Some entries
══════════════════════════════

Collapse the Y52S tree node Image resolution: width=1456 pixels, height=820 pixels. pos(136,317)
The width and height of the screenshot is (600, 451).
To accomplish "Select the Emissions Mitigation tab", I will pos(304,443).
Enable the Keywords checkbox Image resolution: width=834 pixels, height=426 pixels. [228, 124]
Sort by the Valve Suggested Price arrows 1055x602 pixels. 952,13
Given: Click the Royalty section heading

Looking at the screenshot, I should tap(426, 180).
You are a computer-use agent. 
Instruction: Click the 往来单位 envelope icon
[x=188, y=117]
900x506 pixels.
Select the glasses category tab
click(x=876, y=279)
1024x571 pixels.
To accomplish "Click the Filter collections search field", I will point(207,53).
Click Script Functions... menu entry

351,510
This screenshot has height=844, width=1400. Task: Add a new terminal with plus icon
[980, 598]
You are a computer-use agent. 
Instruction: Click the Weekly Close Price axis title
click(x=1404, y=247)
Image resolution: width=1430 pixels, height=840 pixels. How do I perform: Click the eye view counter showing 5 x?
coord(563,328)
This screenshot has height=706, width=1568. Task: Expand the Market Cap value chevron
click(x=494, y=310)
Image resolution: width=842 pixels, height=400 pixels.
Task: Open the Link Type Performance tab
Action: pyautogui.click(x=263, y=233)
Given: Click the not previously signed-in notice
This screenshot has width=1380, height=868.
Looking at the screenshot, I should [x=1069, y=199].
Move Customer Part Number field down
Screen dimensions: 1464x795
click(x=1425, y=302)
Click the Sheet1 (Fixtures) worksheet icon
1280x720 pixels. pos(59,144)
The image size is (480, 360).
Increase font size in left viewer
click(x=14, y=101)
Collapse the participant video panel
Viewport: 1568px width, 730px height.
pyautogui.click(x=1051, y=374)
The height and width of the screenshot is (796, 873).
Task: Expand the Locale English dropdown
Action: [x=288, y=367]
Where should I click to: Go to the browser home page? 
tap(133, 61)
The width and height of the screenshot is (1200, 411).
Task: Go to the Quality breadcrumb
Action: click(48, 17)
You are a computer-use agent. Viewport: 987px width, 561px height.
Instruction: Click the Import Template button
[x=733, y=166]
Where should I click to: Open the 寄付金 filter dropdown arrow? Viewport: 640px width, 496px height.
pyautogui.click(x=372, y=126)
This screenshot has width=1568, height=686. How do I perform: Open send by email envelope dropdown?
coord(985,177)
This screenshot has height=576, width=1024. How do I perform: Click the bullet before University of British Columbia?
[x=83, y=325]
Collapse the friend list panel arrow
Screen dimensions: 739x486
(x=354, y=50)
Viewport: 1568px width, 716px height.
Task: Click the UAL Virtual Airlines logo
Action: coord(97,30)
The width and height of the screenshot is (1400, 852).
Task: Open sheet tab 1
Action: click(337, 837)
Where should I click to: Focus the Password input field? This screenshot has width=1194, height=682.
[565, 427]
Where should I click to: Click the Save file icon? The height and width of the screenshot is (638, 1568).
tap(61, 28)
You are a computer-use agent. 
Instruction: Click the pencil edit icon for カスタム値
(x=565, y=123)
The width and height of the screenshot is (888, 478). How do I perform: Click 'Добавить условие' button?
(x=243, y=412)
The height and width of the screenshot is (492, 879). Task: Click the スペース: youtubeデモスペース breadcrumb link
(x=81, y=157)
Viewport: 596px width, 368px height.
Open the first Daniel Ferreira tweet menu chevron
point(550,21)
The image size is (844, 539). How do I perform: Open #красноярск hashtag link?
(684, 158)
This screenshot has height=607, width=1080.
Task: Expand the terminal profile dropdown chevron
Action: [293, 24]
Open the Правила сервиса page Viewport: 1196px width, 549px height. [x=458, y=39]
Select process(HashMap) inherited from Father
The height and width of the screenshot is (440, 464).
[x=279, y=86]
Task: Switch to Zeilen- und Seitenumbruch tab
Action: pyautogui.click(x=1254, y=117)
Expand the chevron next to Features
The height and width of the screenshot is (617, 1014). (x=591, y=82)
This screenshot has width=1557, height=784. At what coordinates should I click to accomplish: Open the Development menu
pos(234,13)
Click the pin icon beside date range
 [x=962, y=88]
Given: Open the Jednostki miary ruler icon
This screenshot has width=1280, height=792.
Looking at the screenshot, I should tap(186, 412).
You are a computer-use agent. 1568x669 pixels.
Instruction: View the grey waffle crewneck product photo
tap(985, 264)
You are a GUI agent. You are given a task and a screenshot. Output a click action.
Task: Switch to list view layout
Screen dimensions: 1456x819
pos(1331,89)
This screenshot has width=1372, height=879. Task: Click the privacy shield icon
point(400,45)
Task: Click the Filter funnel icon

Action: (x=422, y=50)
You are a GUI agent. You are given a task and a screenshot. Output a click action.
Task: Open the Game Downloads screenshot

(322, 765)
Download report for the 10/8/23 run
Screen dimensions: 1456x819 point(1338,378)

══════════════════════════════

Exercise directions
Please write out all the entries above again, swapping "computer-use agent" for "screen agent" everywhere it occurs and leaving everything else unchanged.

Correct response
Collapse the Y52S tree node Image resolution: width=1456 pixels, height=820 pixels. pos(136,317)
The width and height of the screenshot is (600, 451).
To accomplish "Select the Emissions Mitigation tab", I will pos(304,443).
Enable the Keywords checkbox Image resolution: width=834 pixels, height=426 pixels. [228, 124]
Sort by the Valve Suggested Price arrows 1055x602 pixels. 952,13
Given: Click the Royalty section heading

Looking at the screenshot, I should tap(426, 180).
You are a screen agent. 
Instruction: Click the 往来单位 envelope icon
[x=188, y=117]
900x506 pixels.
Select the glasses category tab
click(x=876, y=279)
1024x571 pixels.
To accomplish "Click the Filter collections search field", I will point(207,53).
Click Script Functions... menu entry

351,510
This screenshot has height=844, width=1400. Task: Add a new terminal with plus icon
[980, 598]
You are a screen agent. 
Instruction: Click the Weekly Close Price axis title
click(x=1404, y=247)
Image resolution: width=1430 pixels, height=840 pixels. How do I perform: Click the eye view counter showing 5 x?
coord(563,328)
This screenshot has height=706, width=1568. Task: Expand the Market Cap value chevron
click(x=494, y=310)
Image resolution: width=842 pixels, height=400 pixels.
Task: Open the Link Type Performance tab
Action: pyautogui.click(x=263, y=233)
Given: Click the not previously signed-in notice
This screenshot has width=1380, height=868.
Looking at the screenshot, I should [x=1069, y=199].
Move Customer Part Number field down
Screen dimensions: 1464x795
click(x=1425, y=302)
Click the Sheet1 (Fixtures) worksheet icon
1280x720 pixels. pos(59,144)
The image size is (480, 360).
Increase font size in left viewer
click(x=14, y=101)
Collapse the participant video panel
Viewport: 1568px width, 730px height.
pyautogui.click(x=1051, y=374)
The height and width of the screenshot is (796, 873).
Task: Expand the Locale English dropdown
Action: [x=288, y=367]
Where should I click to: Go to the browser home page? 
tap(133, 61)
The width and height of the screenshot is (1200, 411).
Task: Go to the Quality breadcrumb
Action: click(48, 17)
You are a screen agent. Viewport: 987px width, 561px height.
Instruction: Click the Import Template button
[x=733, y=166]
Where should I click to: Open the 寄付金 filter dropdown arrow? Viewport: 640px width, 496px height.
pyautogui.click(x=372, y=126)
This screenshot has width=1568, height=686. How do I perform: Open send by email envelope dropdown?
coord(985,177)
This screenshot has height=576, width=1024. How do I perform: Click the bullet before University of British Columbia?
[x=83, y=325]
Collapse the friend list panel arrow
Screen dimensions: 739x486
(x=354, y=50)
Viewport: 1568px width, 716px height.
Task: Click the UAL Virtual Airlines logo
Action: coord(97,30)
The width and height of the screenshot is (1400, 852).
Task: Open sheet tab 1
Action: click(337, 837)
Where should I click to: Focus the Password input field? This screenshot has width=1194, height=682.
[565, 427]
Where should I click to: Click the Save file icon? The height and width of the screenshot is (638, 1568).
tap(61, 28)
You are a screen agent. 
Instruction: Click the pencil edit icon for カスタム値
(x=565, y=123)
The width and height of the screenshot is (888, 478). How do I perform: Click 'Добавить условие' button?
(x=243, y=412)
The height and width of the screenshot is (492, 879). Task: Click the スペース: youtubeデモスペース breadcrumb link
(x=81, y=157)
Viewport: 596px width, 368px height.
Open the first Daniel Ferreira tweet menu chevron
point(550,21)
The image size is (844, 539). How do I perform: Open #красноярск hashtag link?
(684, 158)
This screenshot has height=607, width=1080.
Task: Expand the terminal profile dropdown chevron
Action: [293, 24]
Open the Правила сервиса page Viewport: 1196px width, 549px height. [x=458, y=39]
Select process(HashMap) inherited from Father
The height and width of the screenshot is (440, 464).
[x=279, y=86]
Task: Switch to Zeilen- und Seitenumbruch tab
Action: pyautogui.click(x=1254, y=117)
Expand the chevron next to Features
The height and width of the screenshot is (617, 1014). (x=591, y=82)
This screenshot has width=1557, height=784. At what coordinates should I click to accomplish: Open the Development menu
pos(234,13)
Click the pin icon beside date range
 [x=962, y=88]
Given: Open the Jednostki miary ruler icon
This screenshot has width=1280, height=792.
Looking at the screenshot, I should tap(186, 412).
You are a screen agent. 1568x669 pixels.
Instruction: View the grey waffle crewneck product photo
tap(985, 264)
You are a GUI agent. You are given a task and a screenshot. Output a click action.
Task: Switch to list view layout
Screen dimensions: 1456x819
pos(1331,89)
This screenshot has width=1372, height=879. Task: Click the privacy shield icon
point(400,45)
Task: Click the Filter funnel icon

Action: (x=422, y=50)
You are a GUI agent. You are given a task and a screenshot. Output a click action.
Task: Open the Game Downloads screenshot

(322, 765)
Download report for the 10/8/23 run
Screen dimensions: 1456x819 point(1338,378)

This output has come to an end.